We were supposed to be wealthy high-tech assholes.  The fucking tech
industry is full of weirdos with new wealth who never learned to have
normal relationships but can buy companionship and sex.

"We were undercover at the same time, but all separate.  They marked your
Dad, I don't know how or what went wrong, maybe they smelled something
fishy.  They didn't go after me.  There was a firefight, and your dad went
down.  After that I got pulled out for my safety.  Too high risk, and
Algiers group was on high alert, and their operation got impossible to get
into.

"So Will, that's Algiers."


5.

"It's in Puget Sound?  Dad could be right here?" I asked.  "That could be
like a few hours away."

"Look Will, we don't know your dad is alive.  It's a fucking longshot.  But
that island compound is a hub. The Algiers group in international and they
shuffle people around like a deck of cards, you could be in Sidney in the
morning, Seattle at night and Moscow by the next morning.  If they have
him, he could be anywhere."

"But he might be there!"  My heart was racing like it never had before.
All these years and Dad could have been less than an hour away. "How do we
get in?"

"Slow down, partner.  WE aren't doing anything.  Will, you're a 20-year-old
kid.

"But here's the thing, and this is just between us.  My cover is still
good.  I spent the last couple days making some connections, and it's
solid.  I'm going in, to see if I can find your dad.  But I'm doing this on
my own.  No agency.  No sanction.

"Son, this is probably the end of my career.  But I have to do it.  If it's
your dad, God, Will, and if this was all my fault,..."

He buried his face in his hands, and for the first time I could see that he
held himself responsible the same way I did.
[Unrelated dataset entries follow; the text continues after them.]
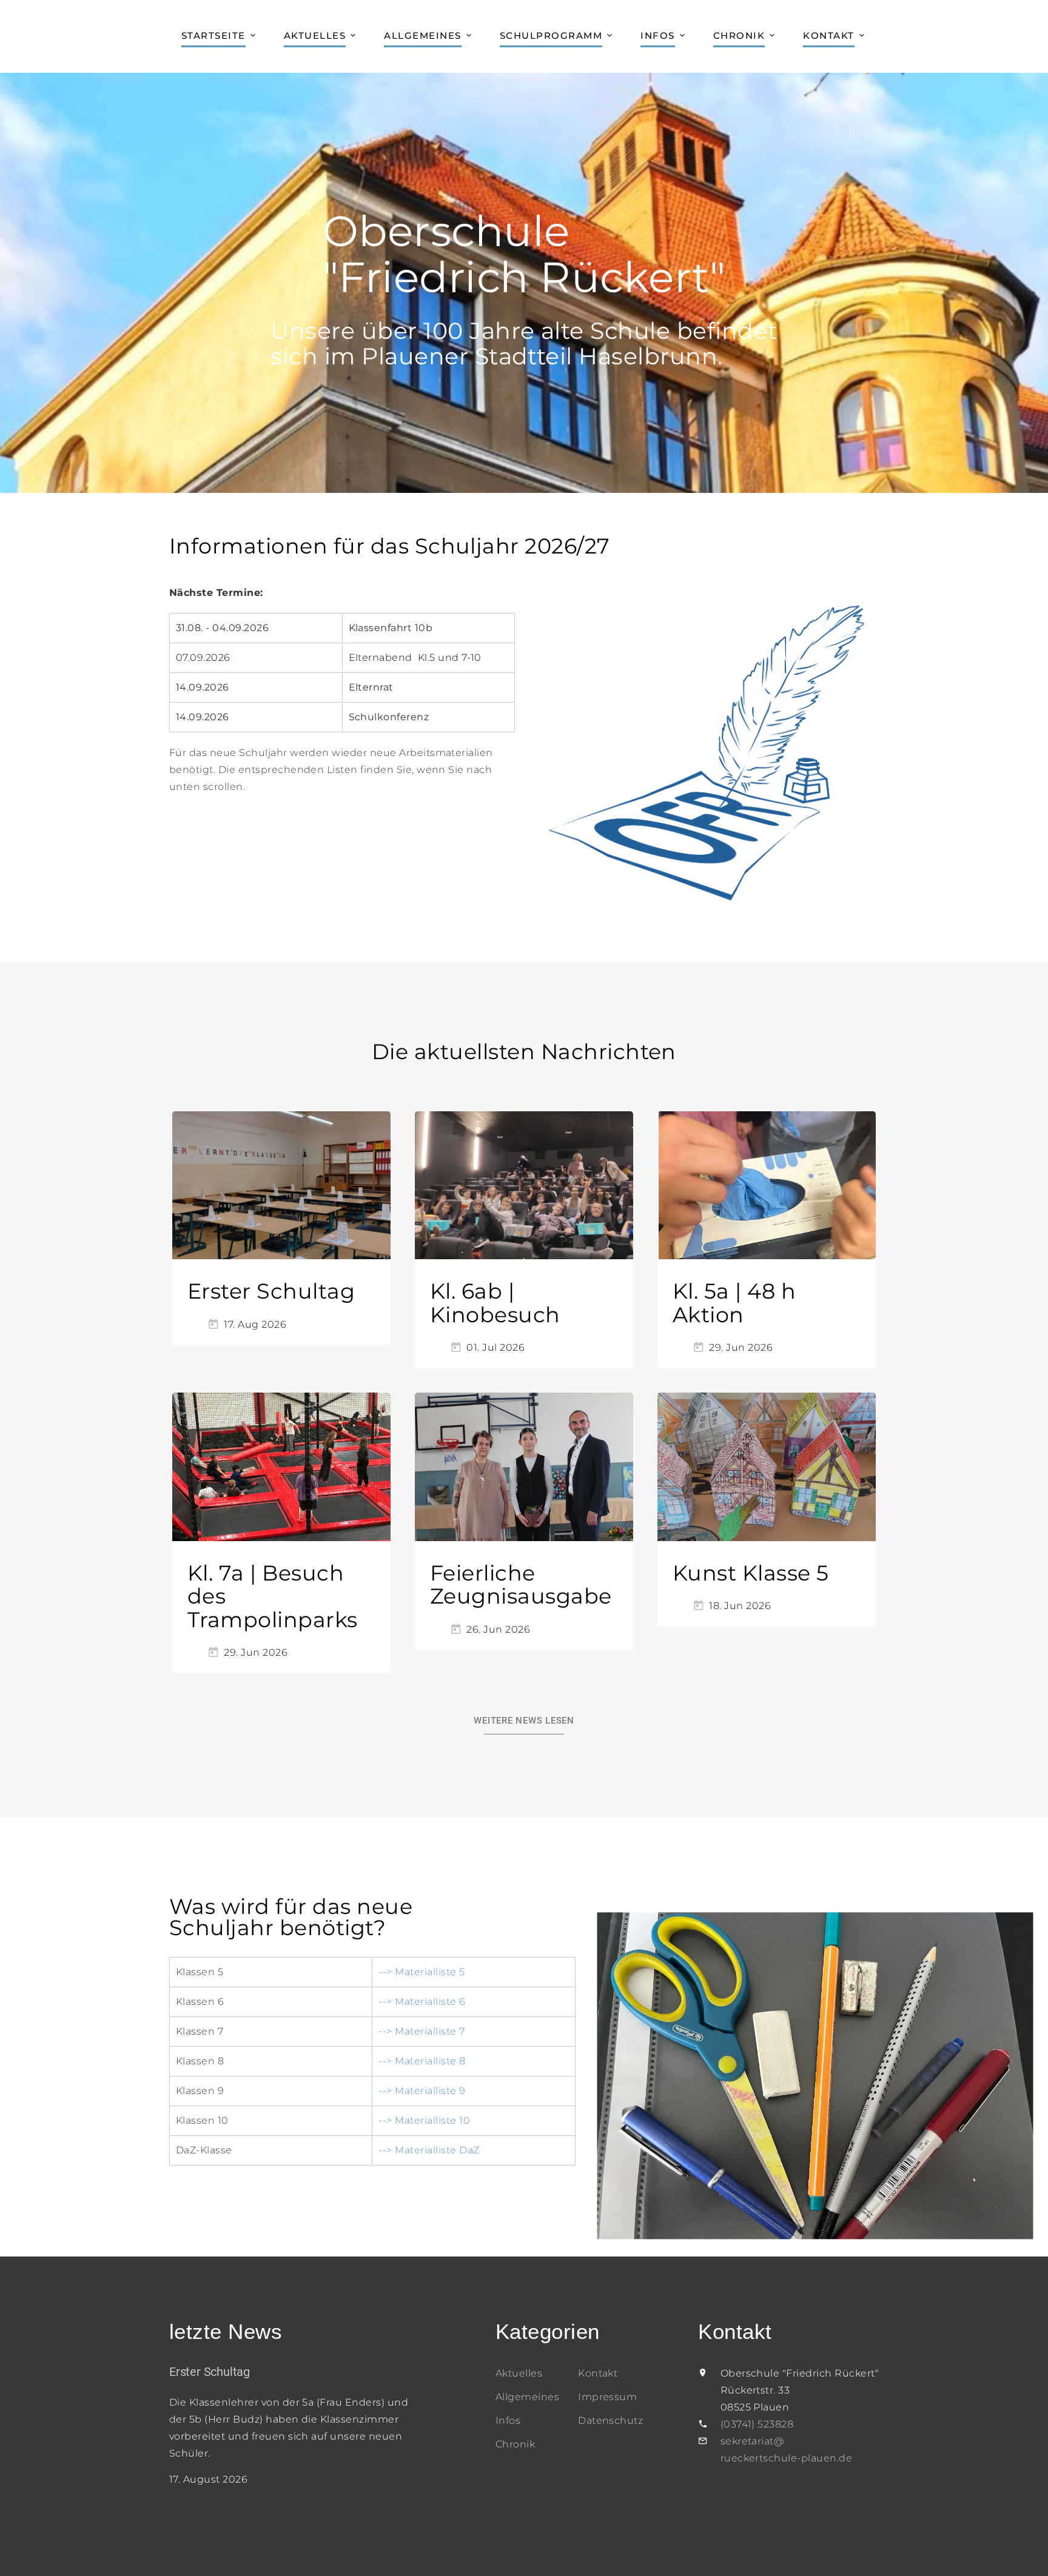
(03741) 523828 (757, 2424)
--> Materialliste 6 (421, 2001)
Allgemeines (423, 35)
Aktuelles (315, 35)
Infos (657, 35)
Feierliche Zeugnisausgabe (521, 1585)
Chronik (739, 35)
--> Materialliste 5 (421, 1972)
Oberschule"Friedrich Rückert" (524, 254)
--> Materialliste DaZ (428, 2150)
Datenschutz (610, 2420)
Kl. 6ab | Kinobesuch (495, 1303)
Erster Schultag (271, 1291)
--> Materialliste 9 (421, 2090)
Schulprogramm (551, 35)
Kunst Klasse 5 (751, 1573)
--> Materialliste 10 (424, 2120)
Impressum (607, 2397)
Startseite (213, 35)
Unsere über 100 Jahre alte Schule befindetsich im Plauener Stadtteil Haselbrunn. (523, 343)
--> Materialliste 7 (421, 2031)
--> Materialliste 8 (421, 2061)
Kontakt (829, 35)
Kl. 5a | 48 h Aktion (734, 1303)
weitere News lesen (524, 1720)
"Tony," I said, peeling his hands from his face, taking them in mine, "You
have to take me with you.  I have to do this."

"No way.  I lost your dad already.  I'm not gonna' lose you too."

"Tony, I'm going.  If I have to charter a boat and stop at every fucking
island in Puget Sound I'm going.  I'll be safer if you take me with you."

He could see how serious I was.  I really would go without him.  I was
going to go find me dad, or die trying.

Dad was alive.  I knew it.  And so close.